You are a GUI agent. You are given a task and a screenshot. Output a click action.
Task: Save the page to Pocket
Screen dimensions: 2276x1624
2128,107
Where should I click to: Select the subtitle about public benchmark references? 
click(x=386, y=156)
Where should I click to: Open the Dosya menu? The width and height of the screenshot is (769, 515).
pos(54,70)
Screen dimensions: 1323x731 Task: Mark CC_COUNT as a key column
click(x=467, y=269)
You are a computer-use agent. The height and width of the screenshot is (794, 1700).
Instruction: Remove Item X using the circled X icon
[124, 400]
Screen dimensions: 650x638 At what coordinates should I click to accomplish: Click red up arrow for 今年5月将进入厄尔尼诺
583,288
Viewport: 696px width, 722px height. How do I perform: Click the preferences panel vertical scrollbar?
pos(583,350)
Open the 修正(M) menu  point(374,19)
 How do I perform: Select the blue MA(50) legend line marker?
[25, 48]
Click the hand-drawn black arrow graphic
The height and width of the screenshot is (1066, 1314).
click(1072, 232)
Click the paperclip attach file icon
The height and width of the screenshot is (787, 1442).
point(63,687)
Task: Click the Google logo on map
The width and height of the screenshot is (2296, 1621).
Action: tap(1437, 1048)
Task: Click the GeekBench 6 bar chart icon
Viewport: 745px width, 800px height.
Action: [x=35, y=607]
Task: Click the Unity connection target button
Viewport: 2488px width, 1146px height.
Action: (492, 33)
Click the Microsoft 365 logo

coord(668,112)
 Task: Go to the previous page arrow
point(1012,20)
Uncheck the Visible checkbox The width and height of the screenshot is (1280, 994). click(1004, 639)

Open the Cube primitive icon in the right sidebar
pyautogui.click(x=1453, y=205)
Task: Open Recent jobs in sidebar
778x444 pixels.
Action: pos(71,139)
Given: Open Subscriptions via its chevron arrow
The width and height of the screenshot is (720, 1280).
::::::::::
• Your instructions: Update the data above by replacing "Screen dimensions" with "Display size" wherever it appears. Leave everything else the same.

• Full output:
You are a GUI agent. You are given a task and a screenshot. Output a click action.
Task: Save the page to Pocket
Display size: 2276x1624
2128,107
Where should I click to: Select the subtitle about public benchmark references? 
click(x=386, y=156)
Where should I click to: Open the Dosya menu? The width and height of the screenshot is (769, 515).
pos(54,70)
Display size: 1323x731 Task: Mark CC_COUNT as a key column
click(x=467, y=269)
You are a computer-use agent. The height and width of the screenshot is (794, 1700).
Instruction: Remove Item X using the circled X icon
[124, 400]
Display size: 650x638 At what coordinates should I click to accomplish: Click red up arrow for 今年5月将进入厄尔尼诺
583,288
Viewport: 696px width, 722px height. How do I perform: Click the preferences panel vertical scrollbar?
pos(583,350)
Open the 修正(M) menu  point(374,19)
 How do I perform: Select the blue MA(50) legend line marker?
[25, 48]
Click the hand-drawn black arrow graphic
The height and width of the screenshot is (1066, 1314).
click(1072, 232)
Click the paperclip attach file icon
The height and width of the screenshot is (787, 1442).
point(63,687)
Task: Click the Google logo on map
The width and height of the screenshot is (2296, 1621).
Action: tap(1437, 1048)
Task: Click the GeekBench 6 bar chart icon
Viewport: 745px width, 800px height.
Action: [x=35, y=607]
Task: Click the Unity connection target button
Viewport: 2488px width, 1146px height.
Action: (492, 33)
Click the Microsoft 365 logo

coord(668,112)
 Task: Go to the previous page arrow
point(1012,20)
Uncheck the Visible checkbox The width and height of the screenshot is (1280, 994). click(1004, 639)

Open the Cube primitive icon in the right sidebar
pyautogui.click(x=1453, y=205)
Task: Open Recent jobs in sidebar
778x444 pixels.
Action: pos(71,139)
Given: Open Subscriptions via its chevron arrow
The width and height of the screenshot is (720, 1280).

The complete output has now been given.